A3: In a v – t graph, the velocity or speed is plotted on the y-axis (vertical axis). While the time is plotted on the x-axis (horizontal axis). The graph consists of a line or curve that connects the plotted points, reflecting the changes in v or speed as time progresses.

### Q4: What does the slope of a v – t graph indicate?

A4: The slope of a v – t graph represents the acceleration of an object. A steeper slope indicates a greater acceleration, while a flatter slope indicates a smaller acceleration. The slope can be calculated by dividing the change in velocity by the change in time.

### Q5: How can we determine the displacement from a v – t graph?

A5: To determine the displacement from a v – t graph, you need to find the area under the graph. The displacement is equal to the area between the graph and the time axis. If the graph lies above the time axis, the displacement is positive, and if it lies below, the displacement is negative.

### Q6: What does a horizontal line on a v – t graph indicate?

A6: A horizontal line on a v – t graph indicates that the object is moving at a constant velocity or speed. This means that there is no acceleration, and the object maintains a steady rate of motion.

### Q7: How can we determine the acceleration from a v – t graph?

A7: The acceleration from a v – t graph can be determined by calculating the slope of the graph. If the v – t graph is a straight line. The acceleration is constant and can be found by dividing the change in velocity by the change in time.

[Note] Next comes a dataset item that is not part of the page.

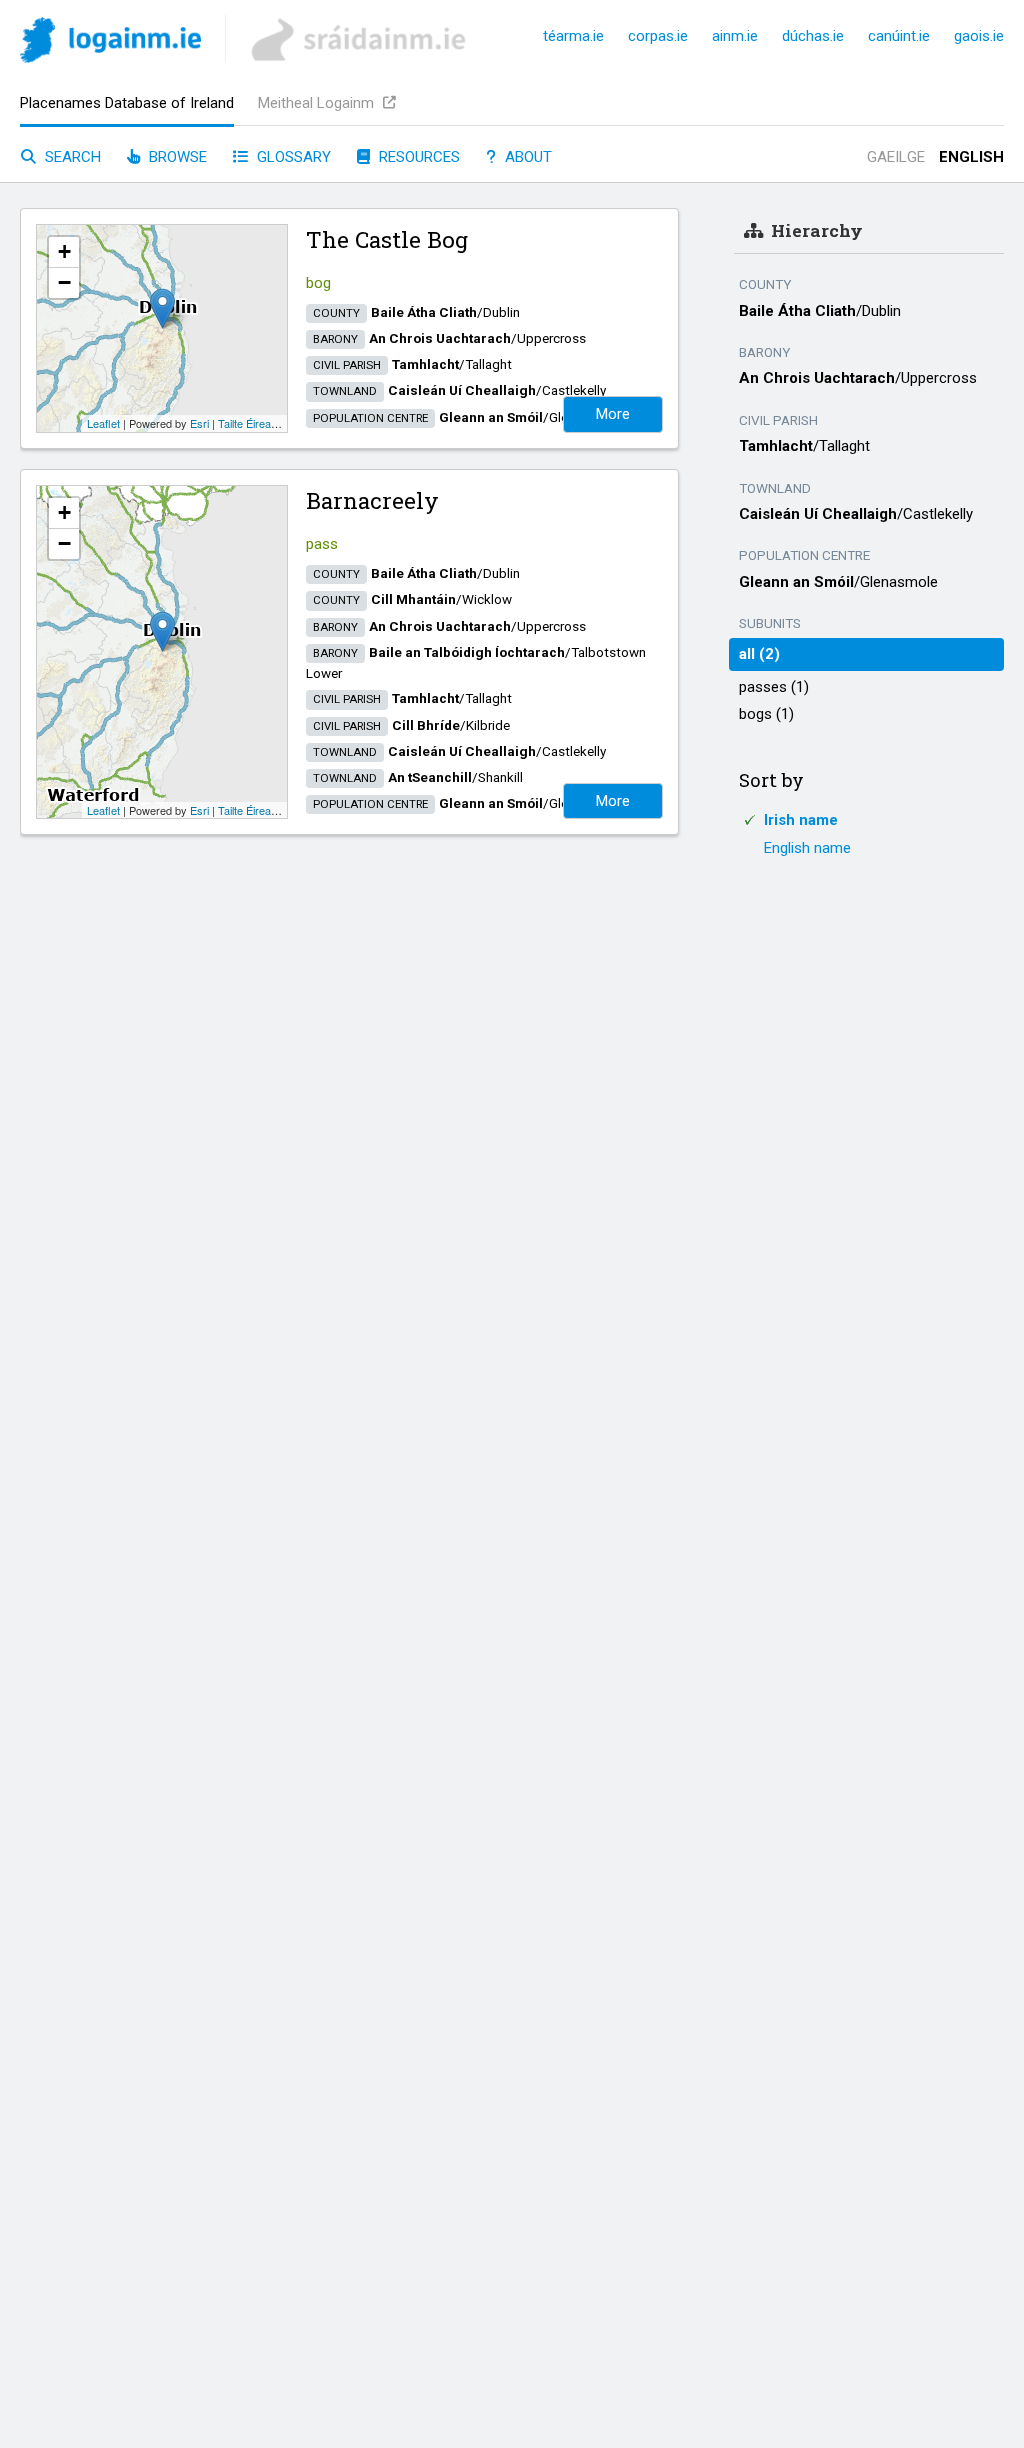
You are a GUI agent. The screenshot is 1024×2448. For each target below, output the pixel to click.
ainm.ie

### Q8: What does a positive slope on a v – t graph indicate?

A8: A positive slope on a v – t graph indicates that the object is undergoing positive acceleration. This means that the object’s velocity is increasing over time.

### Q9: What does a negative slope on a v – t graph indicate?

A9: A negative slope on a v – t graph indicates that the object is undergoing negative acceleration or deceleration. This means that the object’s velocity is decreasing over time.

### Q10: Can a v – t graph show an object’s direction of motion?

A10: No, a v – t graph cannot directly show the direction of motion. It represents the object’s velocity or speed relative to time. To determine the direction of motion, you need additional information, such as the object’s initial direction or other indicators.

### Q11: How can we interpret the shape of a v – t graph?

A11: The shape of a v – t graph provides insights into an object’s motion. For example, a steeply rising line indicates rapid acceleration, a horizontal line implies constant velocity and a downward slope suggests deceleration or negative acceleration. The specific characteristics of the graph shape depend on the object’s motion.